_What you should do:_ The records that follow are to be given again exactly.

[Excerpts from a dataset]
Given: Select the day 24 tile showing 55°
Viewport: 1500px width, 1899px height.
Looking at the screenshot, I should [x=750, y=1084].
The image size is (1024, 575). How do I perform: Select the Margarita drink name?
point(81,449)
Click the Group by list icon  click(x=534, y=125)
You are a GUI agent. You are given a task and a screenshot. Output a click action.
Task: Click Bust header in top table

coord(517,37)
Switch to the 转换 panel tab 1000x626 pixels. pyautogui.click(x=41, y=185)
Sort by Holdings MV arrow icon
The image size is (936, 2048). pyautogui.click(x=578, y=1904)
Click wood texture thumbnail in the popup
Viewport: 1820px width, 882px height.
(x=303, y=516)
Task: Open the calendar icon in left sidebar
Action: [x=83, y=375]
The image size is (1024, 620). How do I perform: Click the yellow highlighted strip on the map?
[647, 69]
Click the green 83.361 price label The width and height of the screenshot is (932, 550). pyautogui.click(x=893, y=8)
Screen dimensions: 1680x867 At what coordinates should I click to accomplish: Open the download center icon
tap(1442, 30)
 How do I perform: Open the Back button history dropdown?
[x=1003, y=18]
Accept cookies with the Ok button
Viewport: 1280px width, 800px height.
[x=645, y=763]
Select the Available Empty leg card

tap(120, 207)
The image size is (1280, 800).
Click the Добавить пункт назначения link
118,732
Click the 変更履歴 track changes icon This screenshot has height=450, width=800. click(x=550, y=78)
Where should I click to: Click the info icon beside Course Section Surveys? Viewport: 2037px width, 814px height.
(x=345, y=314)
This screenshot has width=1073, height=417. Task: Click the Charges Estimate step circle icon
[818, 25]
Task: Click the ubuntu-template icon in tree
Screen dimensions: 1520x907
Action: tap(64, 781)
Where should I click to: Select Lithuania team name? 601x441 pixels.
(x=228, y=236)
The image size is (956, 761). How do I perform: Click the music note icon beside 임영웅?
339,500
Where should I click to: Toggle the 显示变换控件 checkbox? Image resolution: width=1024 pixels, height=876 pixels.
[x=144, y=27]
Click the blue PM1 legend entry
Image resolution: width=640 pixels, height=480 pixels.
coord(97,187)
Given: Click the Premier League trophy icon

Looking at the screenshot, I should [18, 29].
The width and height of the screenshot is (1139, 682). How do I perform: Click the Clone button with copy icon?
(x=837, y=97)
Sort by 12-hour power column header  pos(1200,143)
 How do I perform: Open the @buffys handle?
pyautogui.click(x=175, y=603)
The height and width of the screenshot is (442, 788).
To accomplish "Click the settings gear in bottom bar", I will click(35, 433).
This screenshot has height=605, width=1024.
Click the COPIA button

_Response to the task:_
Given: Select the day 24 tile showing 55°
Viewport: 1500px width, 1899px height.
Looking at the screenshot, I should [x=750, y=1084].
The image size is (1024, 575). How do I perform: Select the Margarita drink name?
point(81,449)
Click the Group by list icon  click(x=534, y=125)
You are a GUI agent. You are given a task and a screenshot. Output a click action.
Task: Click Bust header in top table

coord(517,37)
Switch to the 转换 panel tab 1000x626 pixels. pyautogui.click(x=41, y=185)
Sort by Holdings MV arrow icon
The image size is (936, 2048). pyautogui.click(x=578, y=1904)
Click wood texture thumbnail in the popup
Viewport: 1820px width, 882px height.
(x=303, y=516)
Task: Open the calendar icon in left sidebar
Action: [x=83, y=375]
The image size is (1024, 620). How do I perform: Click the yellow highlighted strip on the map?
[647, 69]
Click the green 83.361 price label The width and height of the screenshot is (932, 550). pyautogui.click(x=893, y=8)
Screen dimensions: 1680x867 At what coordinates should I click to accomplish: Open the download center icon
tap(1442, 30)
 How do I perform: Open the Back button history dropdown?
[x=1003, y=18]
Accept cookies with the Ok button
Viewport: 1280px width, 800px height.
[x=645, y=763]
Select the Available Empty leg card

tap(120, 207)
The image size is (1280, 800).
Click the Добавить пункт назначения link
118,732
Click the 変更履歴 track changes icon This screenshot has height=450, width=800. click(x=550, y=78)
Where should I click to: Click the info icon beside Course Section Surveys? Viewport: 2037px width, 814px height.
(x=345, y=314)
This screenshot has width=1073, height=417. Task: Click the Charges Estimate step circle icon
[818, 25]
Task: Click the ubuntu-template icon in tree
Screen dimensions: 1520x907
Action: tap(64, 781)
Where should I click to: Select Lithuania team name? 601x441 pixels.
(x=228, y=236)
The image size is (956, 761). How do I perform: Click the music note icon beside 임영웅?
339,500
Where should I click to: Toggle the 显示变换控件 checkbox? Image resolution: width=1024 pixels, height=876 pixels.
[x=144, y=27]
Click the blue PM1 legend entry
Image resolution: width=640 pixels, height=480 pixels.
coord(97,187)
Given: Click the Premier League trophy icon

Looking at the screenshot, I should [18, 29].
The width and height of the screenshot is (1139, 682). How do I perform: Click the Clone button with copy icon?
(x=837, y=97)
Sort by 12-hour power column header  pos(1200,143)
 How do I perform: Open the @buffys handle?
pyautogui.click(x=175, y=603)
The height and width of the screenshot is (442, 788).
To accomplish "Click the settings gear in bottom bar", I will click(35, 433).
This screenshot has height=605, width=1024.
Click the COPIA button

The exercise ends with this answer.